Un equipo dirigido por C.J. Healy en The New School for Social Research, con el investigador de Johns Hopkins Albert Garcia-Romeu, hizo algo que la ciencia de las drogas suele evitar: seguir a personas dentro de ceremonias y raves reales en lugar de en un laboratorio. A lo largo de 2023 reclutaron a adultos que habían sobrevivido al maltrato infantil y que planeaban, con intención terapéutica, tomar un psicodélico, en una ceremonia de grupo o en un evento electrónico. De más de 3.500 inscritos, 85 completaron las tres encuestas: antes, dos días después y dos meses después.

Las sustancias eran las que cabe imaginar en una pista o en un círculo: psilocibina, ayahuasca, MDMA, LSD. La mayoría tomó una dosis moderada, casi todos tenían música, la mayoría bailó. Dos meses después, las cifras se habían movido con fuerza. Los síntomas de estrés postraumático, simple y complejo, cayeron, también la vergüenza, y la sensación de conexión con los demás subió, con tamaños de efecto grandes, de d = 0,73 a 1,12. El giro que nos toca de cerca: ravers y asistentes a ceremonias mejoraban por igual. La pista no era el entorno de segunda.

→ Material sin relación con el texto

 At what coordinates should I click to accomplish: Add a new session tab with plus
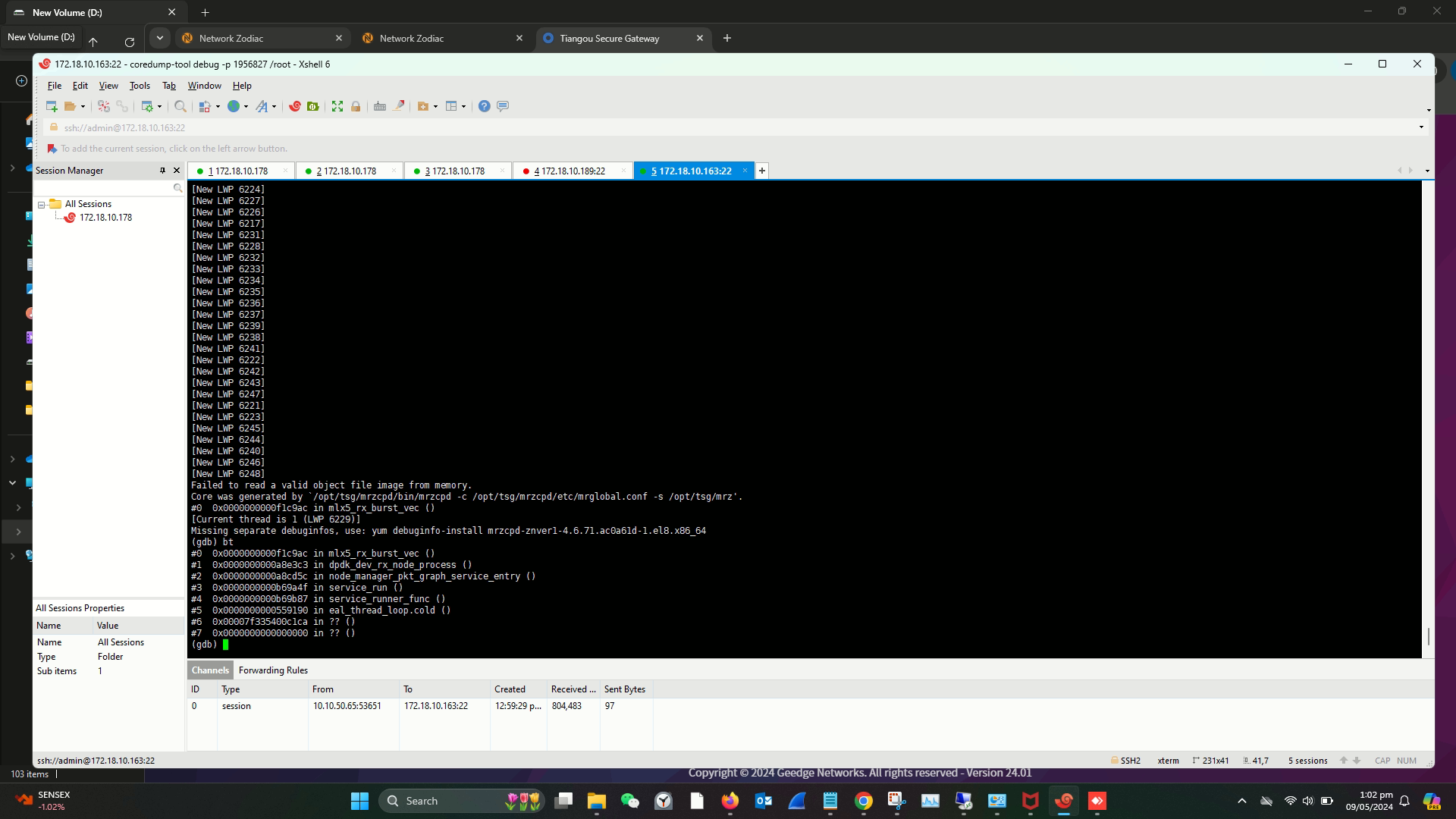point(762,171)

Las mejoras estaban todas estadísticamente en el rango alto, lo que sugiere que la gente tendió a experimentar mejoras bastante significativas, declaró el autor principal C.J. Healy a PsyPost.

¿Por qué iba a sanar algo una pista de baile?

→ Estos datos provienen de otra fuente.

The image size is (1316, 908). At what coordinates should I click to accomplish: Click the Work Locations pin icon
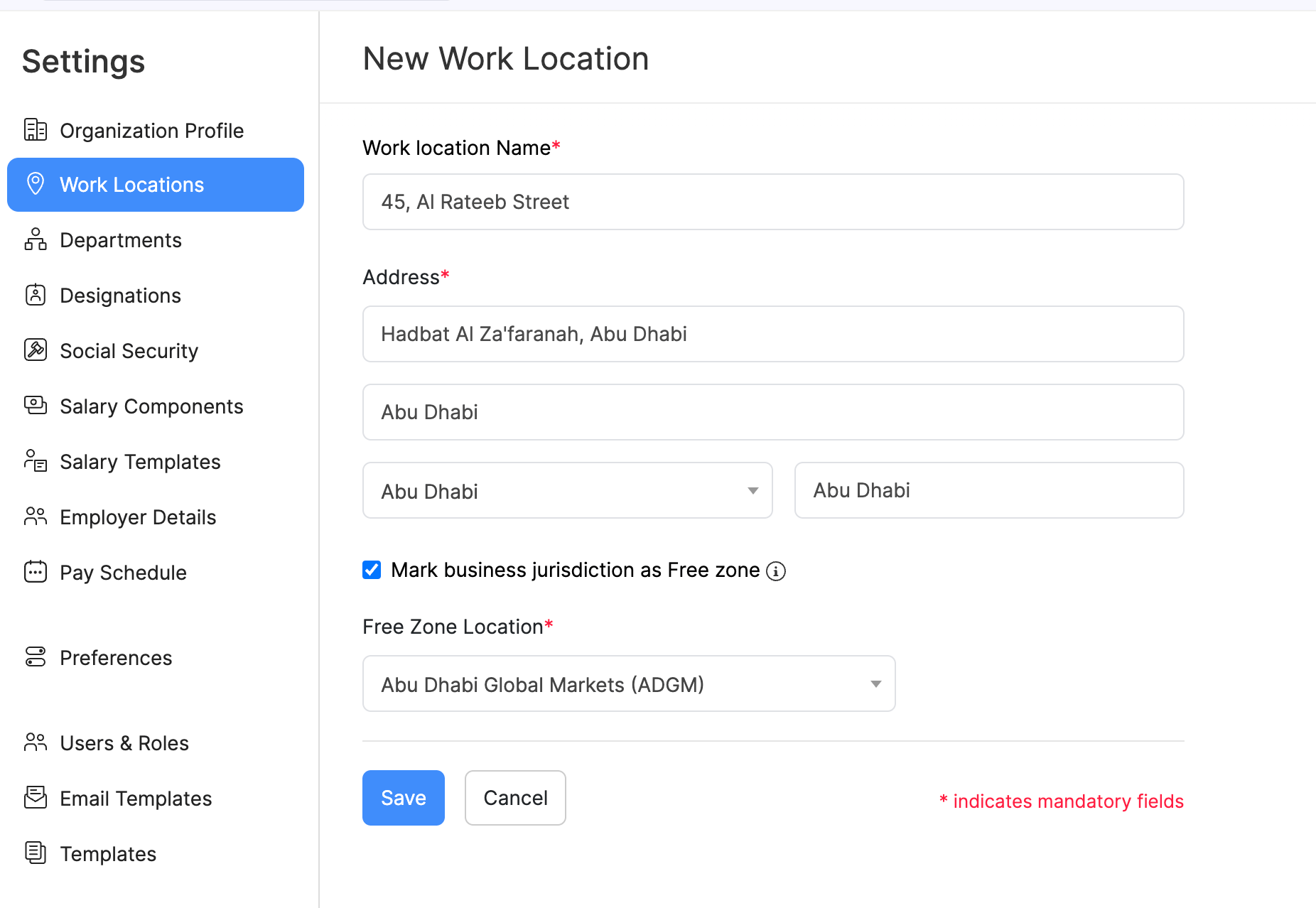pyautogui.click(x=36, y=184)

Aquí el artículo se pone interesante para quien haya sentido una sala unirse a las cinco de la madrugada. En su modelo, la dosis predecía cuán intenso era el viaje, y la intensidad de esa experiencia predecía la mejora, pero la dosis no predecía el resultado de forma directa. En cristiano, no eran los miligramos. Era la experiencia: disolución del ego, apertura emocional y, sobre todo, communitas, ese vínculo colectivo que el ideario PLUR de los ravers nombra desde hace décadas. Los autores sostienen que raves y ceremonias comparten la misma maquinaria, la noche, una música hipnótica, un largo estado alterado compartido y una cultura de aceptación radical, y que eso es parte de lo que actúa. Ahí, escriben, hay un argumento a favor de una terapia psicodélica de grupo.

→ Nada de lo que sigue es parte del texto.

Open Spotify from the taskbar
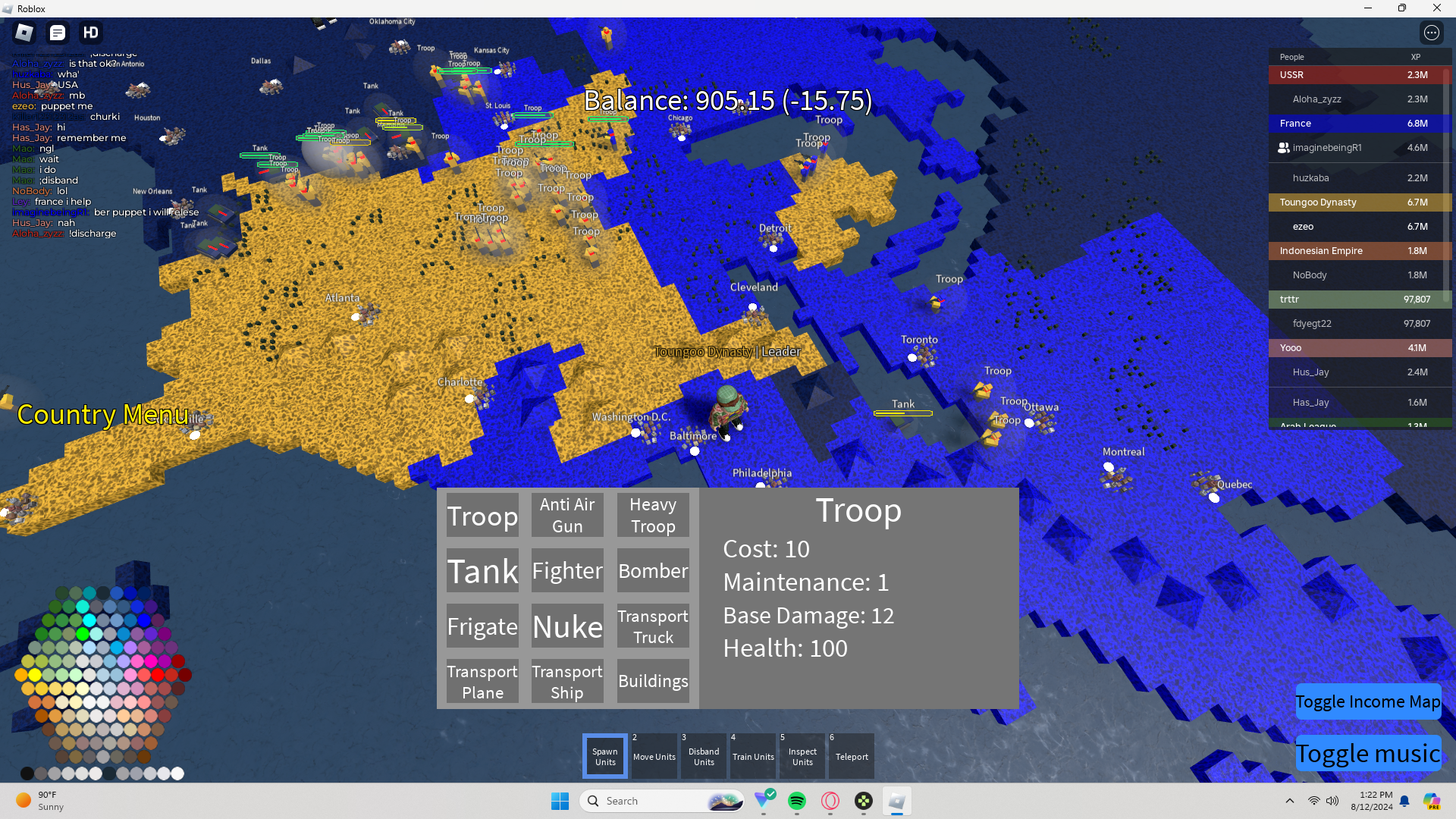This screenshot has width=1456, height=819. pyautogui.click(x=796, y=801)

Lo que el estudio no puede decir

Las limitaciones son grandes, y los autores arrancan con ellas. No hubo grupo de control, así que no pueden probar que fuera el psicodélico, y no la multitud que arropa, la expectativa o el simple paso del tiempo, lo que produjo el cambio. El tipo de sustancia y la dosis se declararon, sin verificar. La muestra es pequeña, 85 personas, y mayoritariamente blanca. Es una asociación captada en el mundo real, no una cura demostrada en un ensayo. Léase como la intuición más vieja de la escena, la pista como lugar de reparación, que por fin se cruza con datos, con todos los asteriscos que carga la ciencia honesta.